[Word and element location records]
#####

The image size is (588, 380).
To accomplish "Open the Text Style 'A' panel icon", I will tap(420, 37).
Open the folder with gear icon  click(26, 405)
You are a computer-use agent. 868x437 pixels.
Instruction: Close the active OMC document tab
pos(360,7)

#####

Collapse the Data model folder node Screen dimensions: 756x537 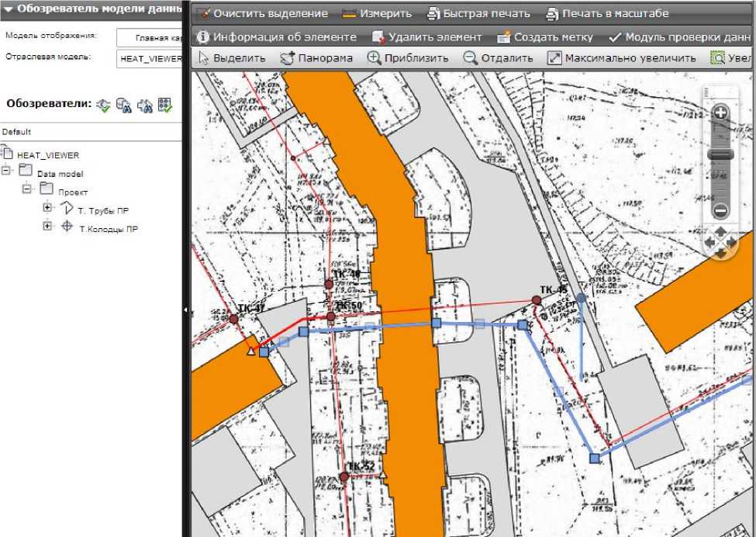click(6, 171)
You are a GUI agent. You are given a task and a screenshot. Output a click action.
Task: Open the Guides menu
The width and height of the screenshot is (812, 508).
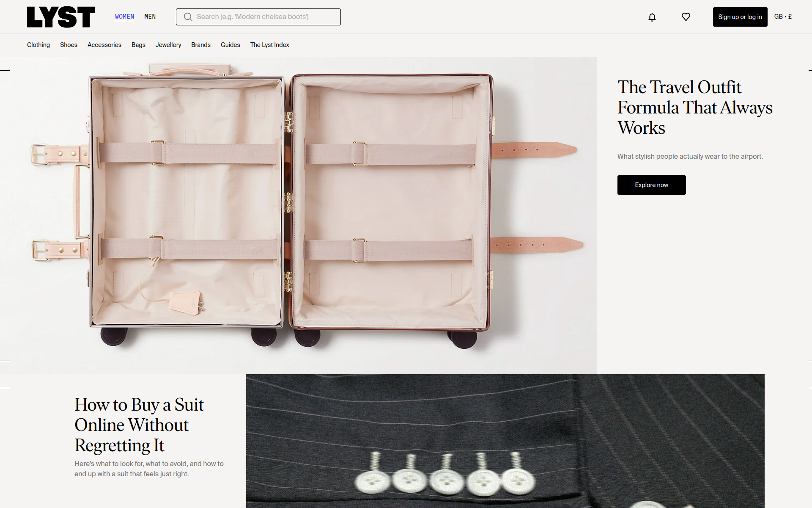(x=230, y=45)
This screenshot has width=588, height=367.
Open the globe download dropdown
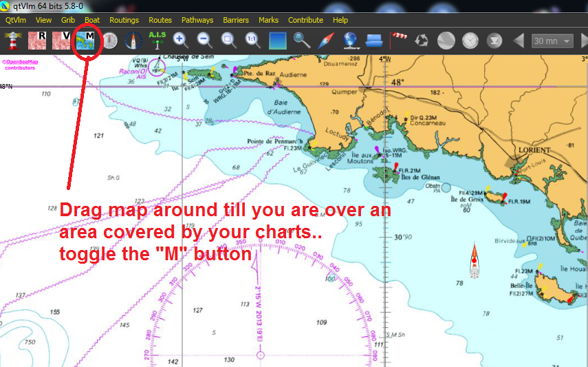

#####

### YOUR INSTRUCTIONS
Repeat the lines in the records word for word, starting at the line that contains "This screenshot has width=588, height=367." and ending at the line that contains "Open the globe download dropdown", with both of those lines included.

### WRITTEN ANSWER
This screenshot has width=588, height=367.
Open the globe download dropdown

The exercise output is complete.